Une conférence scientifique de haut niveau a été organisée, le jeudi 31 juillet 2025, au Centre régional pour la maîtrise de l’électricité (CERME), autour du thème : « Ethnopharmacologie, phytomédicaments et nutrition : du complément alimentaire au complément alimentaire amélioré (C2A) togolais». Face à la persistance des maladies dues à une mauvaise alimentation, les chercheurs de l’Université de Lomé proposent une solution scientifique basée sur les savoirs endogènes.
Réunissant anthropologues, enseignants-chercheurs de diverses disciplines, étudiants et praticiens de la médecine traditionnelle, cette rencontre portée par le Laboratoire des sciences biomédicales, alimentaires et de santé environnementale (LaSBASE) et le Laboratoire de botanique et écologie végétale (LBEV), a permis d’explorer les possibilités d’un modèle togolais rigoureux, endogène et scientifiquement fondé de développement des compléments alimentaires.

Dans son intervention d’ouverture, le Dr Mazabalo Baneto, directeur adjoint du CERME, a exprimé son espoir de voir la conférence servir de tremplin vers de nouvelles perspectives pour la médecine endogène togolaise : « je souhaite de très bons échanges pour que cette conférence soit une ouverture pour le bien de la population togolaise », a-t-il déclaré.
Le professeur Tchadjobo Tchacondo, directeur du laboratoire LaSBASE, a quant à lui, précisé : « Aujourd’hui, les compléments alimentaires sont des éléments très importants. Dans un pays où l’hypertension et le diabète sont en recrudescence, il est temps de nous appuyer sur nos ressources locales ».
Dans un exposé structuré, Dr Koffi Koudouvo a détaillé les fondements de l’ethnopharmacologie, discipline transversale qui mobilise à la fois sciences naturelles, sciences humaines et pratiques traditionnelles. Il a insisté sur le concept togolais émergent de complément alimentaire amélioré (C2A) en disant qu’: « Il ne s’agit plus seulement de nous alimenter, mais de mieux nous alimenter pour mieux vivre». « Nous proposons d’utiliser le terme Alicament (aliment médicamenteux) pour mieux désigner ces produits issus de nos ressources naturelles, formulés et utilisés à des fins thérapeutiques », a-t-il ajouté.

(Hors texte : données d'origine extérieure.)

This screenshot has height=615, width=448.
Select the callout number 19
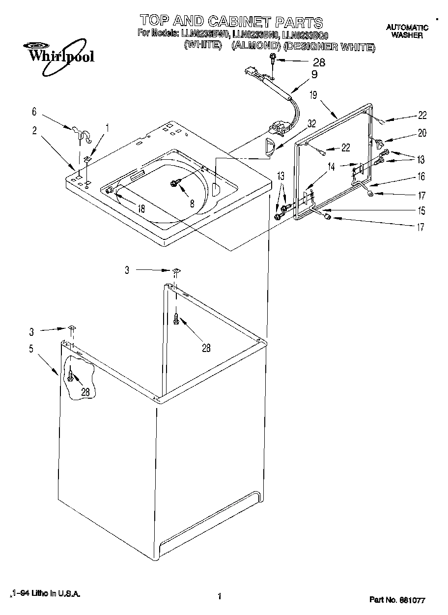313,95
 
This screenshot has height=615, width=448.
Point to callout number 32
311,124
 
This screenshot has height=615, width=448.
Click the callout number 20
422,133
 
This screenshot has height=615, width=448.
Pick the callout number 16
421,177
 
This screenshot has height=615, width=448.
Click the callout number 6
34,112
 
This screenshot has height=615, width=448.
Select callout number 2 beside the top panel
34,130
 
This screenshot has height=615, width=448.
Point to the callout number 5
31,349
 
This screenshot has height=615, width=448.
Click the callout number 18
141,208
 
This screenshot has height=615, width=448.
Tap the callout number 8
192,203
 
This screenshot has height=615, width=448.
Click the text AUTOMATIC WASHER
407,31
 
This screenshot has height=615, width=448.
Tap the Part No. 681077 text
396,600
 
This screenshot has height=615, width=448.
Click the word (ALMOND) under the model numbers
255,47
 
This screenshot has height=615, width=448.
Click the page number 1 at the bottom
219,597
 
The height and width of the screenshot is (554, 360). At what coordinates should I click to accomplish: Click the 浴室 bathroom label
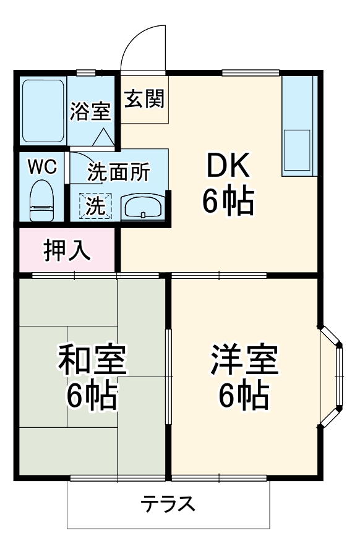point(90,111)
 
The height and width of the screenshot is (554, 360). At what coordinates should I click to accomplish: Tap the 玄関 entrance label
point(144,98)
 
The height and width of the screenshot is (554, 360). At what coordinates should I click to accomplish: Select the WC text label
point(42,166)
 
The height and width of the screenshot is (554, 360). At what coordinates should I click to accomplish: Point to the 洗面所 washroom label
point(118,173)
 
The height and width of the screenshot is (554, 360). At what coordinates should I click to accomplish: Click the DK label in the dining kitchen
point(228,166)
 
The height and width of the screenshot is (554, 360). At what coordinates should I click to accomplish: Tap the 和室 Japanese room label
point(93,362)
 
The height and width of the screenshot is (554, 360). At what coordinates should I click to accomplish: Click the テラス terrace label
point(168,505)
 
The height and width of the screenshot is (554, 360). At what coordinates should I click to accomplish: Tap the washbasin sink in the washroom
point(143,207)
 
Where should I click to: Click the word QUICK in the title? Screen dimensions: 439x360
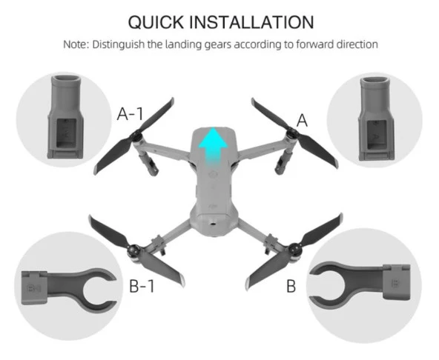pos(156,22)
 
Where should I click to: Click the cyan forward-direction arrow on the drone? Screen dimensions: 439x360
pos(213,146)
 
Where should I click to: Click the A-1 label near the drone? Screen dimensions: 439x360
pos(130,114)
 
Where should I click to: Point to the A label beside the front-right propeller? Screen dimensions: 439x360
pos(302,121)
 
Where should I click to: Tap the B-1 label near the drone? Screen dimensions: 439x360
pos(142,286)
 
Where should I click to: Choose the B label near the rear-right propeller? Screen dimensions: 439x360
pos(291,286)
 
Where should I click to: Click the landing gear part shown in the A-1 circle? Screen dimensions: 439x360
pos(65,117)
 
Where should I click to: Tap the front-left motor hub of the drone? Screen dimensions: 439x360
pos(136,137)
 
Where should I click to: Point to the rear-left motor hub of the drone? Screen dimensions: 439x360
pos(133,250)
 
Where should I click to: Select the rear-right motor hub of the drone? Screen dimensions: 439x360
pos(294,248)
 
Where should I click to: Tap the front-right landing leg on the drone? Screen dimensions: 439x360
pos(283,162)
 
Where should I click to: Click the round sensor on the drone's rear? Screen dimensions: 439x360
pos(214,224)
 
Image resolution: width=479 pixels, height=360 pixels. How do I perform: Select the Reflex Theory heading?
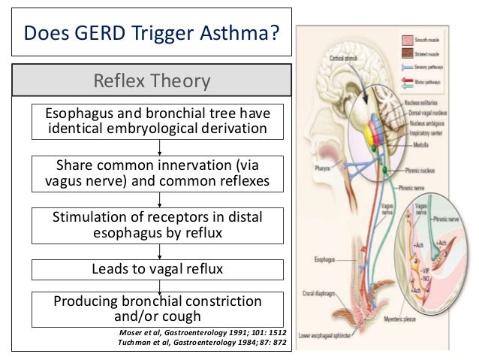point(150,80)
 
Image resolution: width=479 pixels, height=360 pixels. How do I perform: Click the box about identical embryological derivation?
point(158,121)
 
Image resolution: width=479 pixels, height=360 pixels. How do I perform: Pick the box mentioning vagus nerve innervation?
point(158,173)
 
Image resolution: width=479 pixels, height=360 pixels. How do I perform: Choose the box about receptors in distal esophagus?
point(158,225)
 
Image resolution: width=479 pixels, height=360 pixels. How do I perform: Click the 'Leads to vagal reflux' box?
point(158,269)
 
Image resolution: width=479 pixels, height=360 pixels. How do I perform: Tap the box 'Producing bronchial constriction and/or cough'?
point(158,309)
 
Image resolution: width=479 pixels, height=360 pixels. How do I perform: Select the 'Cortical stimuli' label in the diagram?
point(339,56)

Un des avis marquants à la fin de la conférence a été celui de Dr Mahamondou N’Djambara, chef du département d’anthropologie de l’Université de Lomé. Il a ouvert une perspective fondamentale sur l’appropriation culturelle des innovations en santé en affirmant que : « l’idée, c’est de voir comment, en tant qu’Africains ou Togolais, nous pouvons nous approprier cette innovation en termes de médecine qu’on ne voudrait plus qualifier de traditionnelle ». L’anthropologue a attiré l’attention du public présent sur la dimension symbolique et spirituelle des plantes médicinales. « Pour beaucoup de consommateurs et de praticiens, une herbe n’est pas simplement une herbe ; elle peut être une autre entité. D’où l’importance de réintégrer la dimension topologique dans nos futures réflexions », a-t-il signifié. Il a conclu en appelant à un renouvellement profond du regard scientifique. « Nous ne regrettons pas d’avoir participé à cette conférence, qui pose les bases d’une véritable prise en compte de toutes les dimensions – physiques, culturelles, symboliques – de la médecine africaine ».

La conférence s’est terminée par une dégustation de compléments alimentaires préparés localement, moment apprécié par les participants. Le professeur Madjouma Kanda de la Faculté des sciences a notamment partagé son enthousiasme en disant : « Il y a des fruits qui poussent chez moi que je connaissais bien, mais je ne savais pas qu’on pouvait les transformer en compléments alimentaires. J’ai appris à les valoriser, et je vais essayer chez moi ».
En clôturant les échanges, le professeur Komlan Batawila, 1er vice-président de l’Université de Lomé et modérateur des échanges, a souligné le caractère stratégique de cette démarche : «Nous devons faire le pari d’un modèle togolais d’innovation thérapeutique rigoureux, efficace, et respectueux de notre patrimoine », a-t-il déclaré.
Cette conférence a permis d’initier une dynamique collective en faveur d’une reconnaissance scientifique et institutionnelle des savoirs endogènes, dans une logique de santé publique durable.